3. Trying to make enough money to pay for bills, tuition, and the three fillings I need for the cavities that are causing my molars to rot out of my head. Whoever decided that getting your teeth fixed should cost so much money is a stupid, stupid person, and I’d like to relay the punch in the face that I’m anticipating from life over to them. The same goes for whoever decided we should have only seven days in a week. I need more like ten. That way instead of using the precious few minutes a day I have to lounge around on things like looking for a better paying job, I could work on my spiral into alcoholism, which brings me to:
4. Partying like a rock star, but not in the glamorous sense. Yes I know the promoters, owners, bartenders and DJs at my club of choice (meaning that basically everything is free) but the fact that I didn’t come home for four days because I was spending as much time on that side of the Bay Bridge as possible in order to go to said club and hang out with friends without feeling the rising costs of gasoline, and DIDN’T BRUSH MY TEETH OR SHOWER for three of those four days, heavily outweighs the free-shit benefit of Celebrity and highlights the disgusting crack-head part.
And while I could seriously write pages and pages about any of these four areas of activity, all I can really think about right now is how one of the chicks in my Thursday night writing workshop is perfectly nice and sweet and well groomed except for the three blonde inch-and-a-half long hairs that I spotted growing from the left side of her chin today. Why would a lovely brunette woman allow such an abomination on her face? Better yet, how does a brunette woman even manage to grow blonde hairs at all? She’s a little obsessed with Japanese culture and at first I considered the possibility that she might be experimenting with some sort of Japanese-man-gene-adopting project, but then I remembered that long hairs growing from moles in the face is more of a Chinese thing, so now I don’t know what to think, and I know nothing except for the fact that looking at her makes me insanely uncomfortable and I’ve never felt so compelled to take a razor to someone else’s face before.
One year ago today

This is a photo of me and my friend Arwen (yes, like the Arwen for that one trilogy that isn't at all popular whatsoever) from our trip to Sin City last January.
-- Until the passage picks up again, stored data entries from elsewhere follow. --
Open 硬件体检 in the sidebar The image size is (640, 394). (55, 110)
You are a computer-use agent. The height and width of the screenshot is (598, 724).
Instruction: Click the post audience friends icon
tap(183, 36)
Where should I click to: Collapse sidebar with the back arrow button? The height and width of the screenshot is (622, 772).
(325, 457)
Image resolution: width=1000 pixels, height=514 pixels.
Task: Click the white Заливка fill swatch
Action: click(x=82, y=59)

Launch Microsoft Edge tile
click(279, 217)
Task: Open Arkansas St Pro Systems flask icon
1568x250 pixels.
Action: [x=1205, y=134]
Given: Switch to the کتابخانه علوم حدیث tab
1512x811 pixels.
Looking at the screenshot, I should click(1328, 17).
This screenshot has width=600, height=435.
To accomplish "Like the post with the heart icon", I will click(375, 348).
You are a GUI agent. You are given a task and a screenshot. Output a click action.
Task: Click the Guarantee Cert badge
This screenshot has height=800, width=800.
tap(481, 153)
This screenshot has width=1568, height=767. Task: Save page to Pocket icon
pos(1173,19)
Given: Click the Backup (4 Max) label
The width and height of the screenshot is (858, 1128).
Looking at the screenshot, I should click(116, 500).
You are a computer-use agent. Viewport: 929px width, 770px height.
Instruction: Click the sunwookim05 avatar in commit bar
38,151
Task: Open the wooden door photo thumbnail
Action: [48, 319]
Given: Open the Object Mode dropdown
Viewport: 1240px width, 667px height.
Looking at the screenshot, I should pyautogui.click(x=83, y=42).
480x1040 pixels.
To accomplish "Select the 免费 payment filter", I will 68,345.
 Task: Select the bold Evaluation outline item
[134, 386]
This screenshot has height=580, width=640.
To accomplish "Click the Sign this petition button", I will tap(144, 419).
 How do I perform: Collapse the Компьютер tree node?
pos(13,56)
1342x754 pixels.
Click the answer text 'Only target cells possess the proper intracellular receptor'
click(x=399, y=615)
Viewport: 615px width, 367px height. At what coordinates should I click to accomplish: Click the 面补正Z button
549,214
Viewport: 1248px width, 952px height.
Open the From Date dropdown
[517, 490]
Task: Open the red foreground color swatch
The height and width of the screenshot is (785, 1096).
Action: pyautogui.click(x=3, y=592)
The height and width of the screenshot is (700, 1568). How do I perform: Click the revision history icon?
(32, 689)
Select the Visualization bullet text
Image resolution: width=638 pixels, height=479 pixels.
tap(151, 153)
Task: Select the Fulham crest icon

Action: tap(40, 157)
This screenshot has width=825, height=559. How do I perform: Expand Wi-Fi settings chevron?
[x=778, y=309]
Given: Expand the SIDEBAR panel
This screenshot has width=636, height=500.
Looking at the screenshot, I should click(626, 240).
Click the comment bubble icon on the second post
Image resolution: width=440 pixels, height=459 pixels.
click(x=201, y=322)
In Vegas we shook our jelly like madwomen and thanked the lord that it's legal to drink on the streets because it was motherfucking snowing. Recently there has been talk of going back because:
1. My twenty fourth birthday is approaching
2. I'm in desperate need of a vacation
3. I have no problem with supporting my growing dependency on alcoholic beverages
4. Seeing perfect sets of tits is cool
5. You can drink on the street
6. You can drink on the street
7. You can drink on the street
8
Life asks: Chelsi, you luckless bitch! What do you do when NONE of the internships you emailed applications to reply and, on top of that, you've been coughing up your lungs for over a week from some deathly plague you can't get checked out because you don't have any health insurance?
Chelsi answers: Thank God I work at a bar and proceed to drink on the job.